3 Hurdles that Self Driving Trucks Need to Climb to Become a Reality

Hurdles of Self Driving Trucks

It has been estimated that companies including Otto, Mercedes-Benz, Tesla, and others have invested more than $2 Billion in the development of self-driving or autonomous semi-trucks – just for long-haul logistics. While the transportation industry has come a long way in a short period of time, the reality of self-driving trucks entering the supply chain’s daily operations is not as optimistic. While there are several reasons for this, there are 3 main hurdles that self-driving trucks need to climb in order to become a reality in the logistics industry.

Let’s take a look at some of the challenges facing the introduction of self-driving trucks in North America.


Self-Driving Trucks Still Require You to Have a Human Workforce

The overwhelming topic of discussion about whether or not autonomous logistics transportation is a good idea has to do with the people that will be displaced when it’s fully activated. The integration of technology, specifically the automation of equipment is usually done to improve the efficiency of operations.
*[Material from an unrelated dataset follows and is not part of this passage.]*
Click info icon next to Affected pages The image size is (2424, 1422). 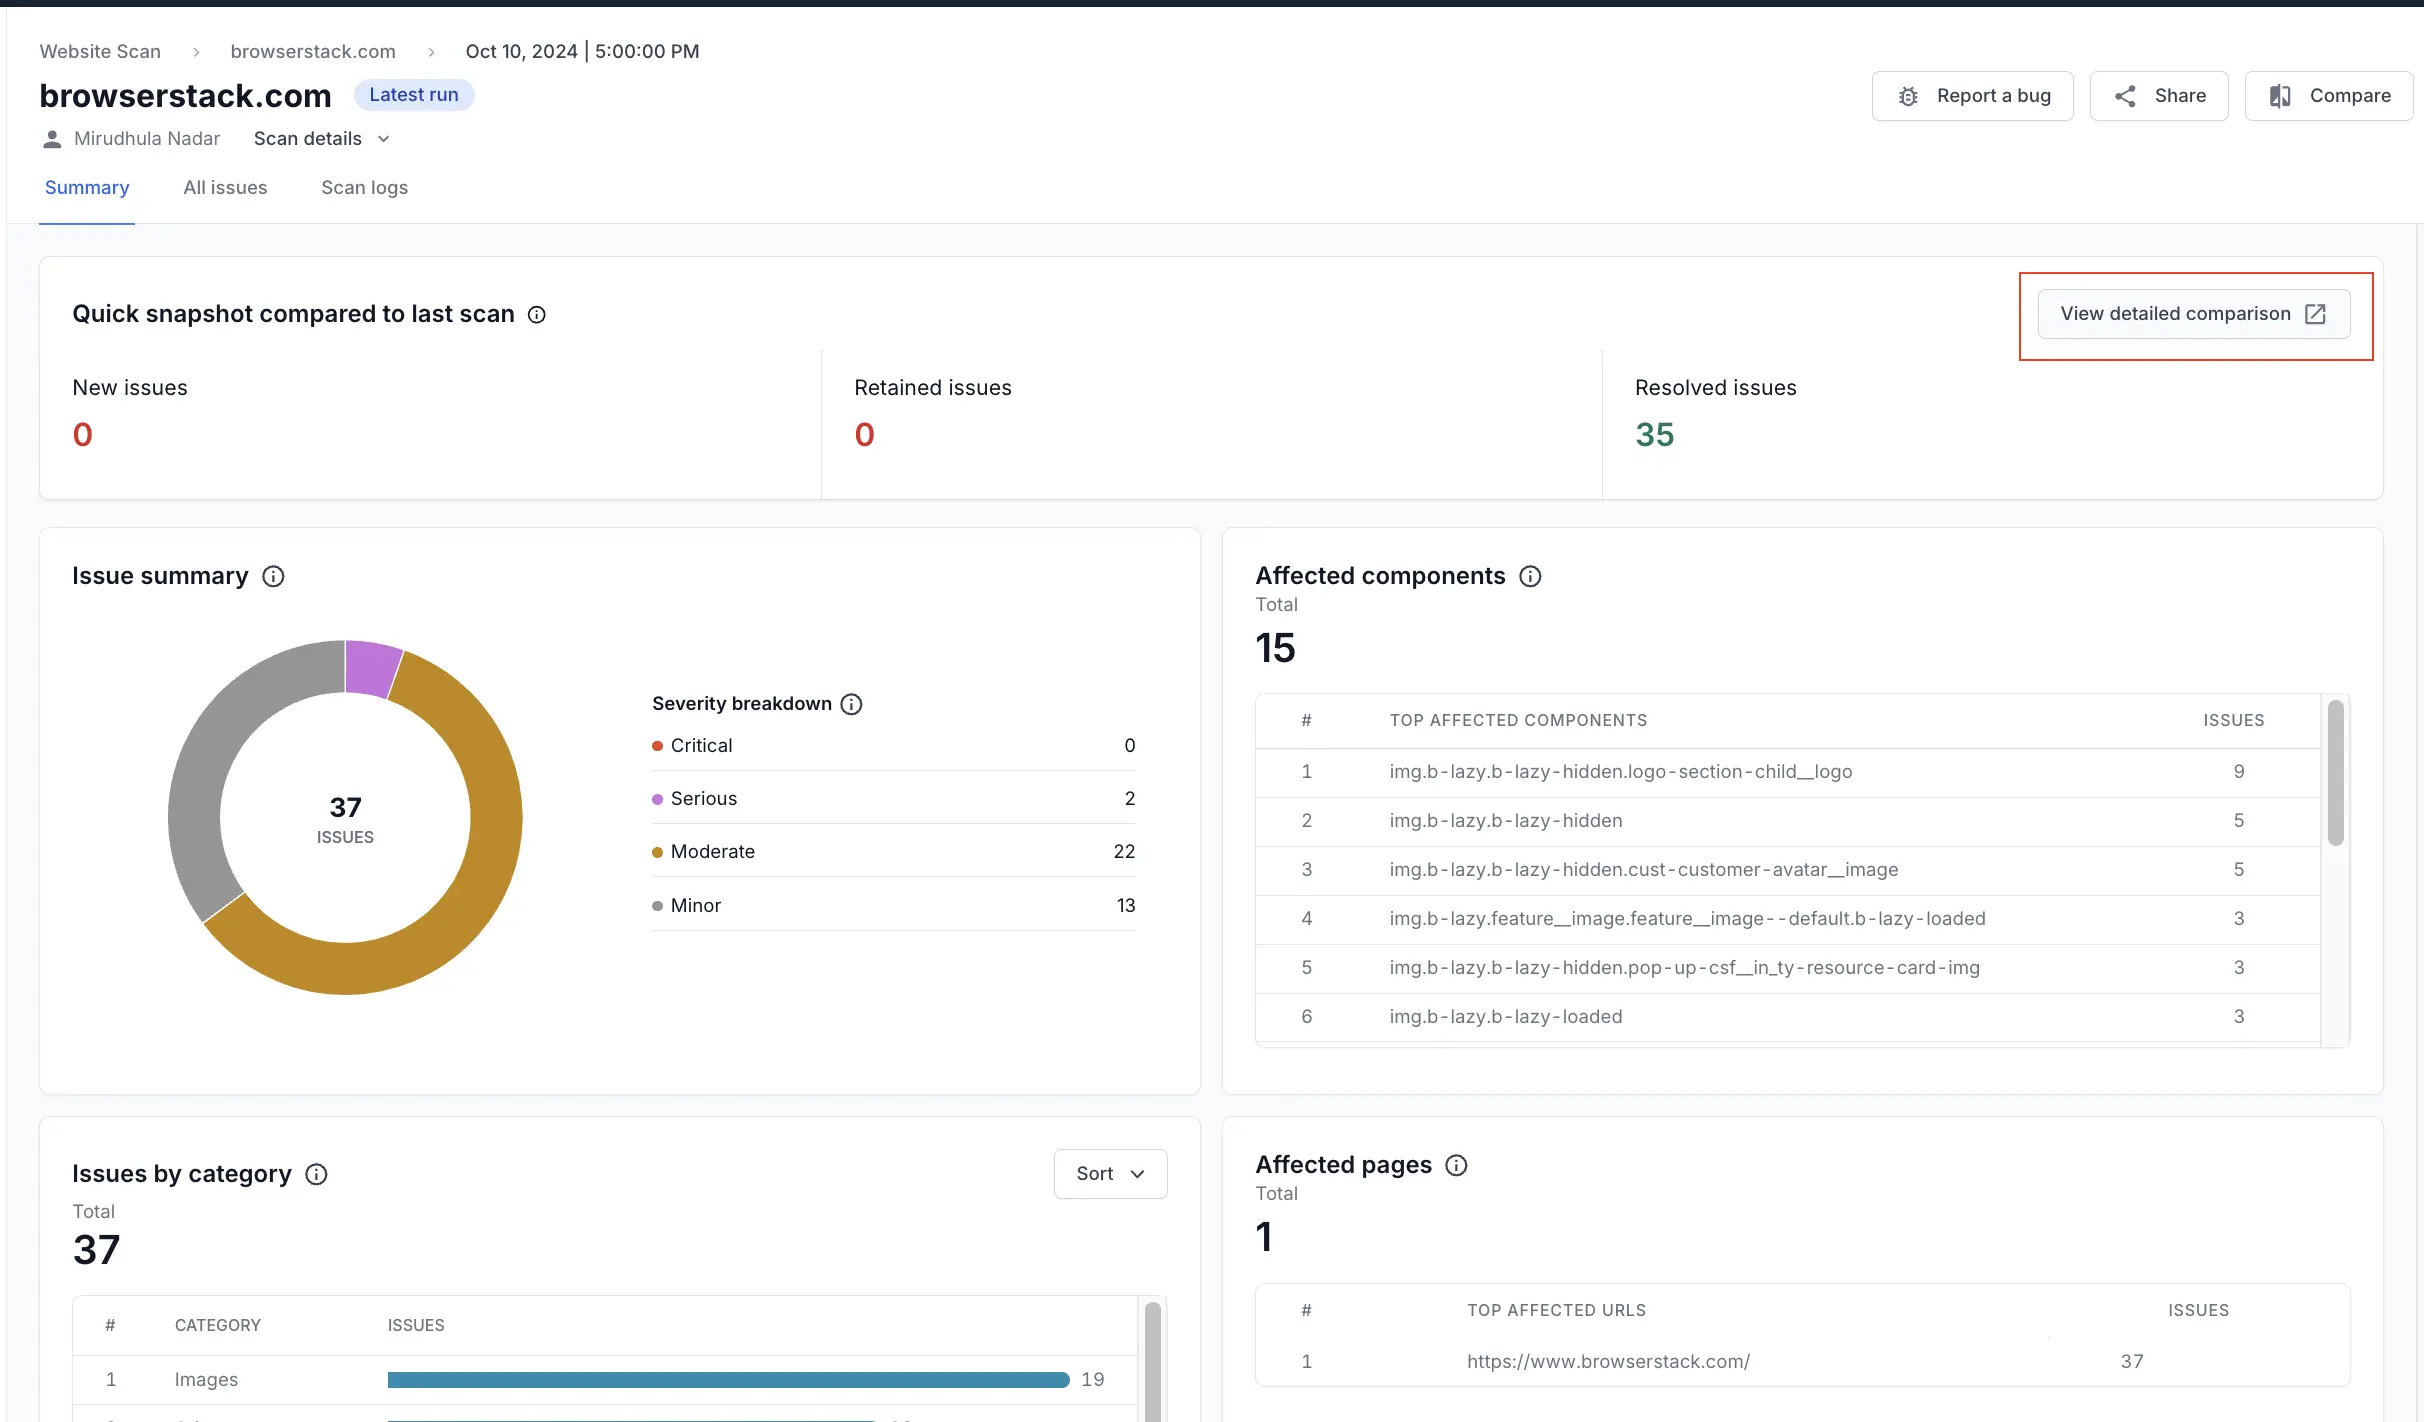tap(1456, 1166)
In laymen’s terms – it’s a cost-savings initiative because when a machine completes a task – the need to pay human’s salaries, benefits, and other employee-related costs becomes a moot point when a machine completes the task.
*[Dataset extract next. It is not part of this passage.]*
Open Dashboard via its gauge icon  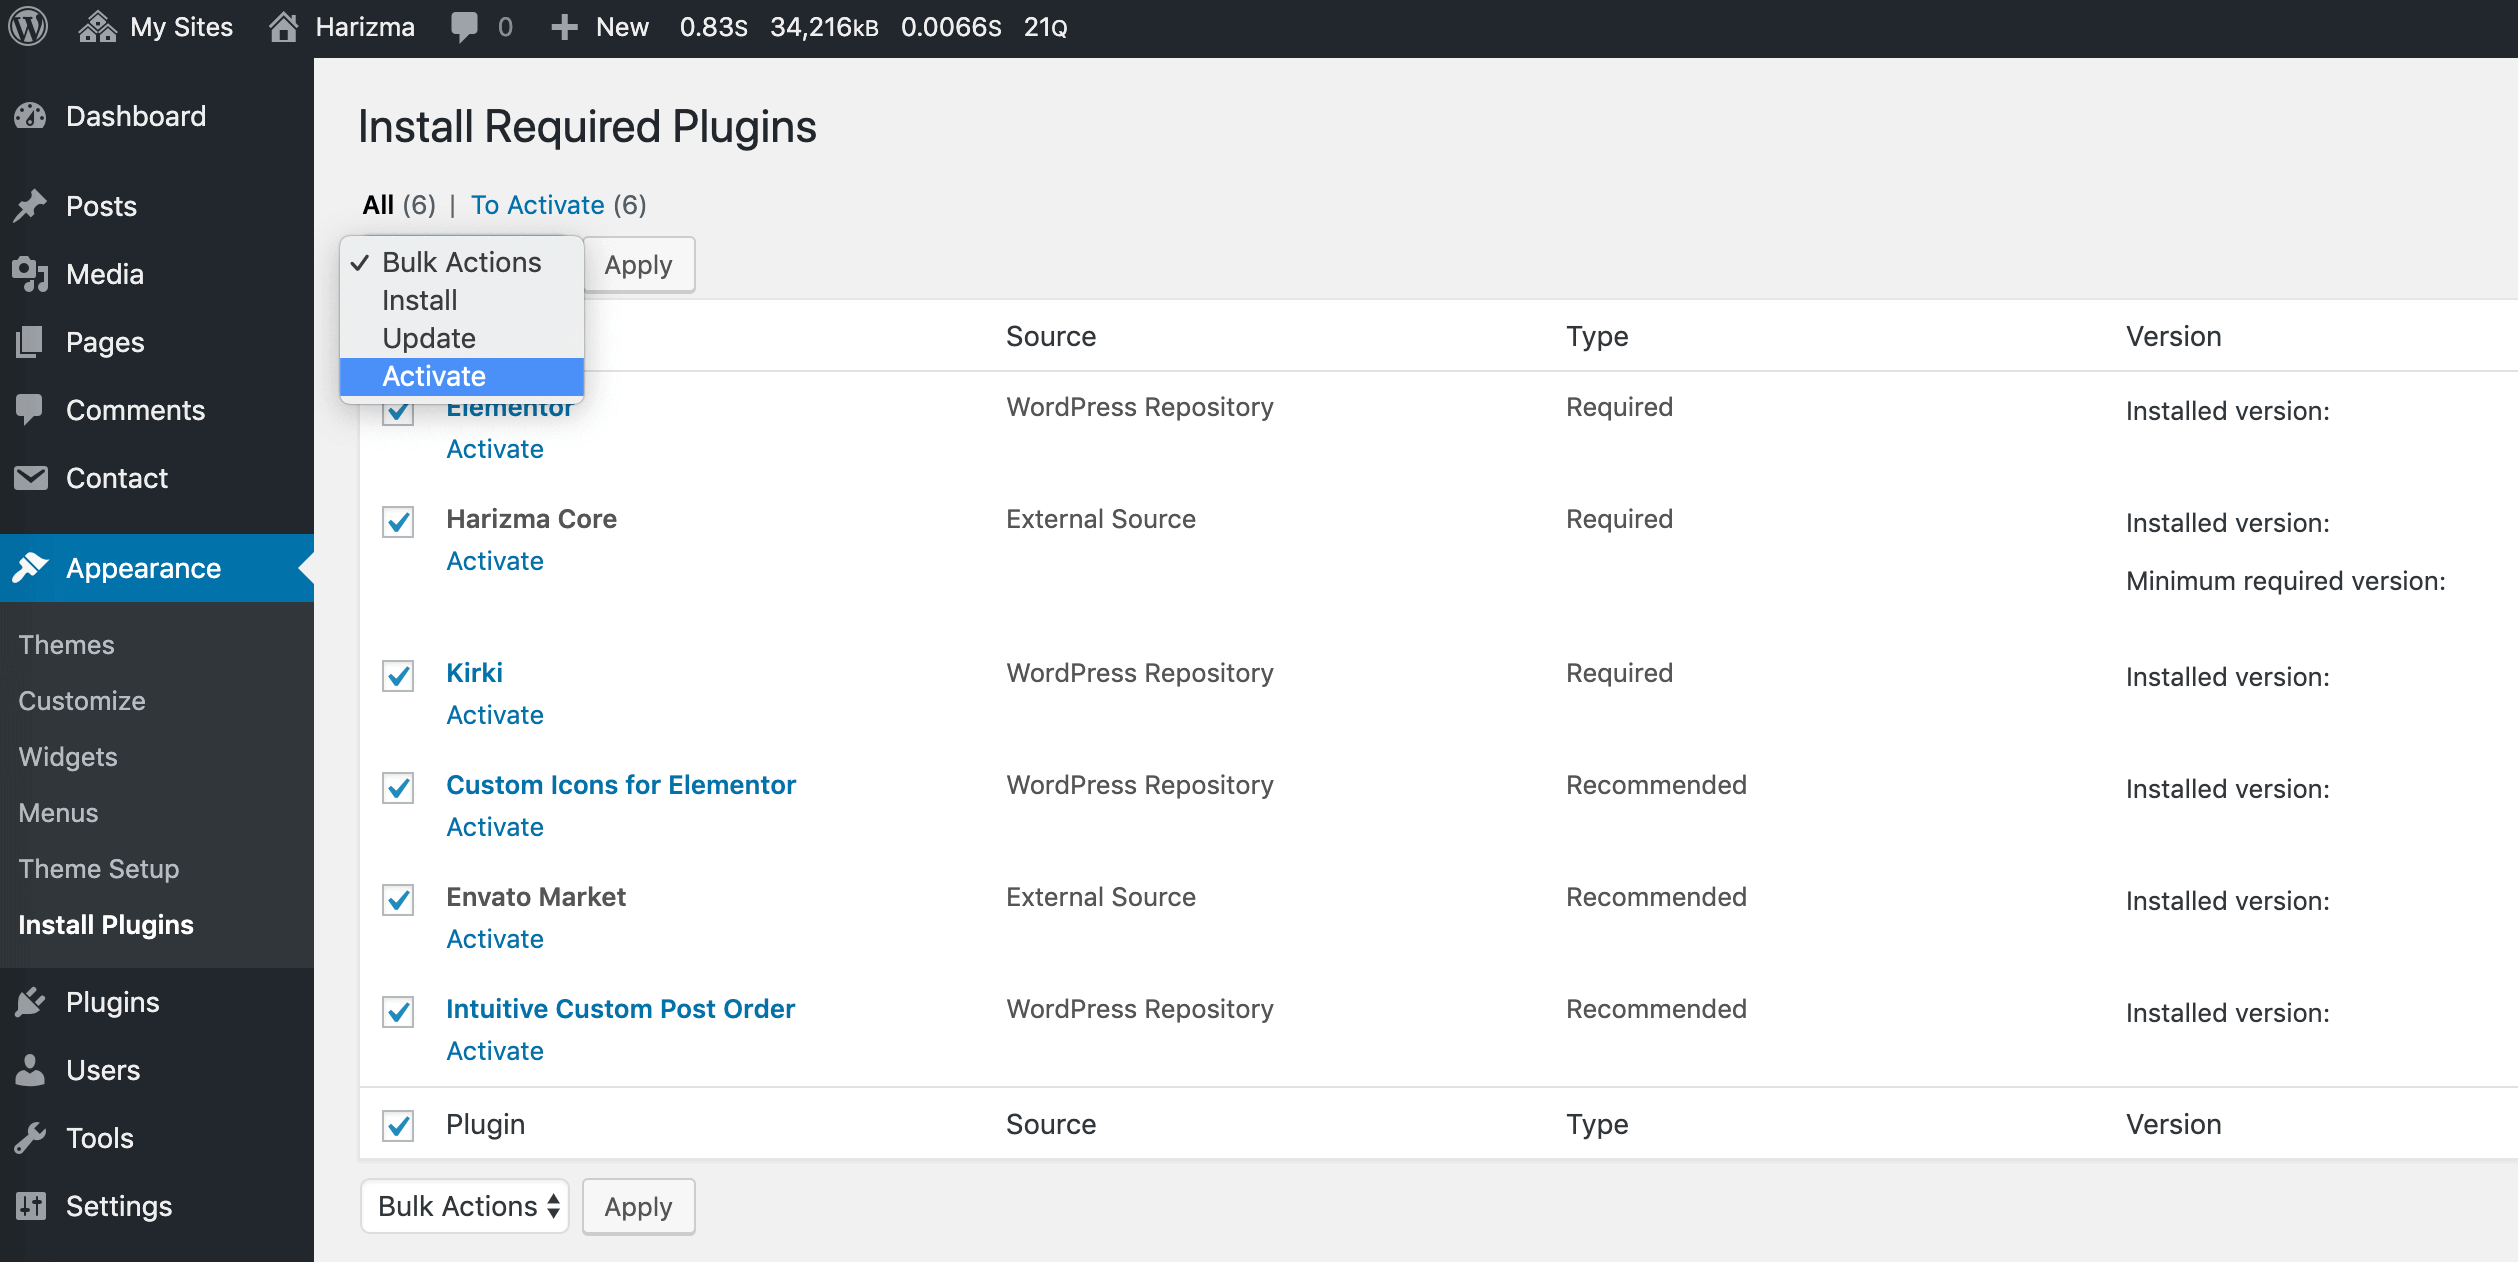pyautogui.click(x=31, y=116)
Although the concept of self-driving trucks is cost-savings goldmines for transportation leaders, arguably the biggest hurdle is the fact that integration will displace thousands of human jobs eventually. Autonomous trucks are designed to operate 100% on their own – without the need for human drivers. While the initial launch of these self-driving trucks will likely continue to have an occupant to take over in case of an emergency situation for quite some time, transportation companies utilizing this new technology will eventually need to find a way to reallocate current driving positions.


Safety of Other Drivers and Pedestrians

As the recent accident in Tempe, Arizona involving a self-driving Uber Volvo and a biking pedestrian clearly articulates, the technology for self-driving vehicles is not ready for prime time. Additional not-so-publicly reported self-driving vehicle accidents have occurred in the past 24-months involving ‘test dummies’ (fortunately without the cost of human life). While several technology issues can be resolved through software patches and additional R & D, one item that can never be fixed is the actions of other drivers and pedestrians.
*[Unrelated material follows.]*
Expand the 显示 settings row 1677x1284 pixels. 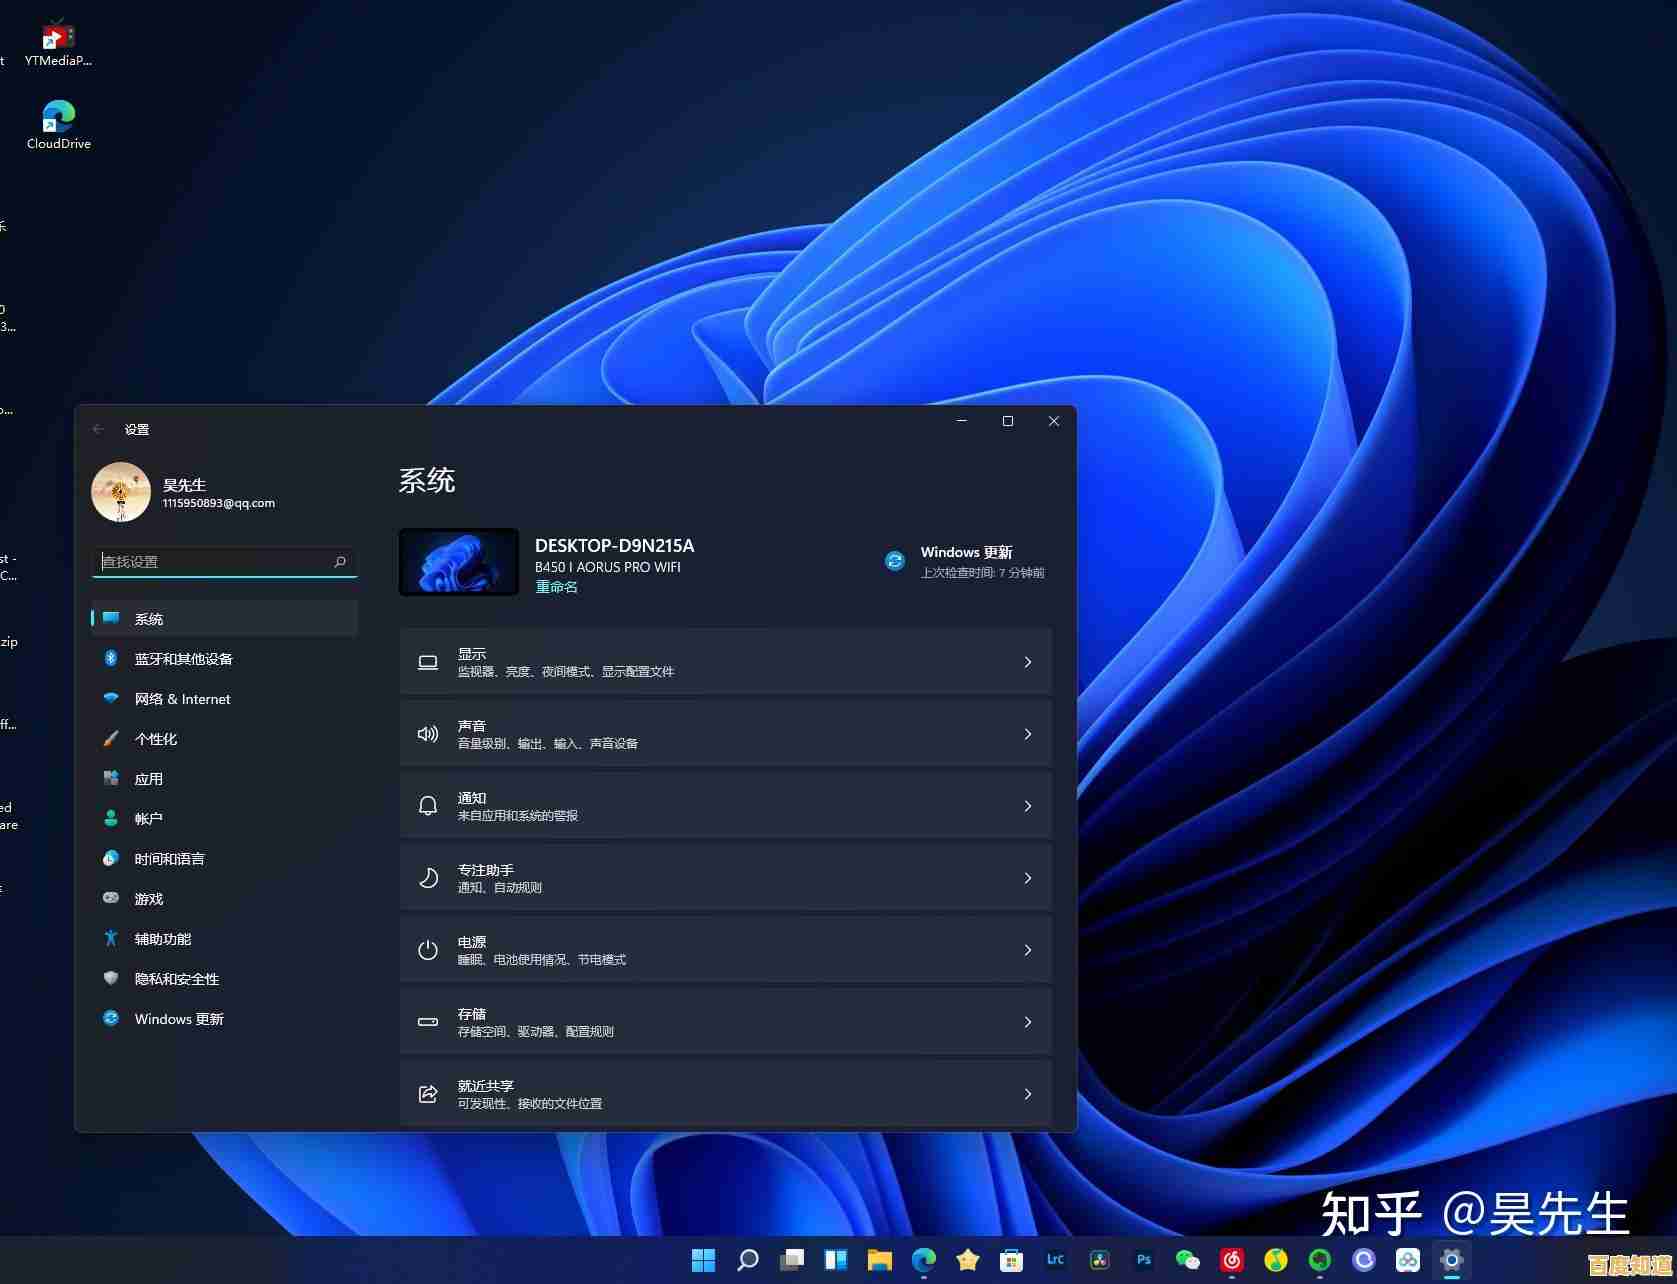click(726, 662)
The accident in Tempe involving the bike rider is a great example of the unpredictable actions of other people on the road. According to reporting from the Police reports and from news media, the rider of the bike that was struck was crossing a busy road that was dimly lit, and not in a crosswalk. Once the vehicle noticed the bike rider, there was not enough time to avoid the incident. However, it has also been reported that Uber made changes to the autonomous safety features to the Volvo self-driving vehicle.

In the end, it was an accident that can be blamed on multiple individuals, and variables that simply can’t be predicted. The hurdle that the transportation industry faces in this instance is developing autonomous driving technology that has the ability to avoid accidents (which is a near impossibility) or work to develop safety protocols that can significantly reduce the potential of these accidents occurring.


The US Legal System

A 2016 report indicated that 3,326 passenger vehicle occupants, bicyclists, motorcyclists, and pedestrians were killed in large truck-related crashes. While nearly 80 percent of these accidents were caused by passenger vehicles (and not the truck itself), over 75 percent of these accidents fell on the responsibility of the commercial trucking company – not with criminal charges; but civil lawsuits.

The current US legal system (in civil litigation), when a truck driver or commercial vehicle was involved in an accident, an individual may file suit against that driver, the company that hired the driver, or the company that hired the trucking company for the shipment. Interesting enough, one organization that can’t be sued is the manufacturer of the vehicle in question. This brings up an interesting scenario for self-driving trucks.

In theory, if a self-driving vehicle hits somebody or causes an accident, there is no truck driver to file a lawsuit against. A current piece of legislation being held up in the US House of Representatives is referred to as the AV Start Act, which would not permit people who were injured while riding in a self-driving vehicle to sue the maker of this technology, or to participate in class action litigation. Any disputes would need to be resolved in private arbitration. This situation introduces a huge legal issue for not only autonomous technology companies but the transportation companies looking to integrate their solutions.

The best thing about navigating any hurdle is clearly understanding the size of the hurdle, so a plan can be achieved to jump over. The entire logistics industry is going to have to combat these hurdles if they intend on integrating autonomous technology with self-driving vehicles in the future.